Fiquei com Su, observando On junto ao espectro, sem saber o que falar.

— Pelo menos, ela foi feliz – Su falou, pensativo, pegou um galho no chão e mexer com ela a água do lago, aí uma imagem se formou, como em uma tela de cinema, podia ver uma jovem mulher, com um lindo sorriso, compridos cabelos negros em um jardim de flores amarelas,

— Essa é Kushi?

— Sim – respondeu com tristeza.

— Ela era bonita.

— Era – Su remexeu mais forte a água e a imagem desapareceu. – Mas, eu a perdi para sempre.

On voltou e nos avisou.

— Acho que terão que levá-lo até seu lugar, novamente, já que a cada dia, ele retornará mais e mais a sua identidade original.

— Você descobriu quem era ele ou ela? – quis saber, percebendo o espectro um pouco mais claro.

— Não, ele ainda não se lembra quem era ou de onde veio. A única coisa que se lembra é de você, Dama da Lua. – Depois On mudou o tom. – Vamos deixar nosso amigo aqui, já que, ele não poderá entrar na casa, acho que todos já chegaram. Vamos jantar.

A sala parecia mais cheia, pois havia chegado algumas pessoas.

— Su, por favor, gostaria que conhecesse algumas pessoas. – On fez questão. – Esse é o doutor Hiroshi, ele trabalha comigo na clínica e a filha dele, a doutora Hoshi, ela também está trabalhando conosco agora. A doutor Hoshi nasceu aqui, mas estudou fora e voltou, há pouco tempo. Esse é um parente, um sobrinho, Su — On fez as apresentações, que Su não parecia estar muito interessado no médico magro de cabelos grisalhos, nem na moça com os cabelos negros logo acima dos ombros e óculos de aros vermelhos, porém em uma segunda olhada, ele parou como hipnotizado, e eu mesmo fiquei surpreendida quando vi o rosto quase idêntico do que acabamos de ver no lago, a semelhança com Kushi era mesmo impressionante, ela devia ser uma descendente do antigo amor de Su. Agora, sabia porque On era tão bem-conceituado, ele tinha armado toda aquela situação.

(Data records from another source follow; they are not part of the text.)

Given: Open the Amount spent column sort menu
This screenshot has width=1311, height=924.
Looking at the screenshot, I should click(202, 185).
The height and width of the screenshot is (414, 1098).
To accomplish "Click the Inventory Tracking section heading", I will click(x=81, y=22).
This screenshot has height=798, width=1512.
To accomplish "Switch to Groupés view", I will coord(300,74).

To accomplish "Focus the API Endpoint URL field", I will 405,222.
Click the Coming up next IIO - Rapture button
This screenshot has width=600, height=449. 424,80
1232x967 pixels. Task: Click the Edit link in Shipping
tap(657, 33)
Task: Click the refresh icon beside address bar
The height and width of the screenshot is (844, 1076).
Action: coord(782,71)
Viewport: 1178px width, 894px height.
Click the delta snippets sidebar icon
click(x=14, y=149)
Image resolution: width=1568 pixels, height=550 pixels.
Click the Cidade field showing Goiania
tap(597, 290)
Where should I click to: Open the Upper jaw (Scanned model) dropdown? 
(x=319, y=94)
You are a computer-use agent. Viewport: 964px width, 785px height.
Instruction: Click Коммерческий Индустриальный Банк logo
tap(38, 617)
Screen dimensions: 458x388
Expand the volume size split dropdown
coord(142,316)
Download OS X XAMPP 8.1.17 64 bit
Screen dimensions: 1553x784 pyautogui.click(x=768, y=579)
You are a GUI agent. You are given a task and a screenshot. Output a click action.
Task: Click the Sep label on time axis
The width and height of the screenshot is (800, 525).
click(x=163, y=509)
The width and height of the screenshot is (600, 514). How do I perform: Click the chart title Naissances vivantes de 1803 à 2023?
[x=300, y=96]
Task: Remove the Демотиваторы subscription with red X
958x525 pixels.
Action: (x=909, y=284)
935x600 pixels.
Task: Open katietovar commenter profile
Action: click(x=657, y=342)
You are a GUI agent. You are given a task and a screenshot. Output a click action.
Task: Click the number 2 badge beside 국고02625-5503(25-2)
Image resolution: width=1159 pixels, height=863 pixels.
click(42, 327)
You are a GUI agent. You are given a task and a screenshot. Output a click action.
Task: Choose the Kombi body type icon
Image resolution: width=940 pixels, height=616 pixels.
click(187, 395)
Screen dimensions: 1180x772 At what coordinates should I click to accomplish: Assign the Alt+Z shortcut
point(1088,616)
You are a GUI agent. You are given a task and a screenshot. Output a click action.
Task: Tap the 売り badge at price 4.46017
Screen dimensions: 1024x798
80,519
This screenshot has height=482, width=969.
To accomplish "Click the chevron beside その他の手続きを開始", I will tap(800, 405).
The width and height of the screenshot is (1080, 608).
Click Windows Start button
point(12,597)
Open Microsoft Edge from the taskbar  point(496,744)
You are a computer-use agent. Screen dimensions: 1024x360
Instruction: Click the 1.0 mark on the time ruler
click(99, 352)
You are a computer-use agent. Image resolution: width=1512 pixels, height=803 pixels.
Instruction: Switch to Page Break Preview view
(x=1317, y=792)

Todos sentamos em volta de uma grande mesa para a refeição, Su ficou ao lado de Hoshi, parecia fascinado com ela, que se sentia encantada com aquela atenção. Tudo ocorria bem, quando um dos empregados veio até On, cochichou no seu ouvido, que assentiu com a cabeça.

— Temos mais um convidado para o jantar. – E se levantou quando Gabriel, com uma atitude imponente, entrou na sala.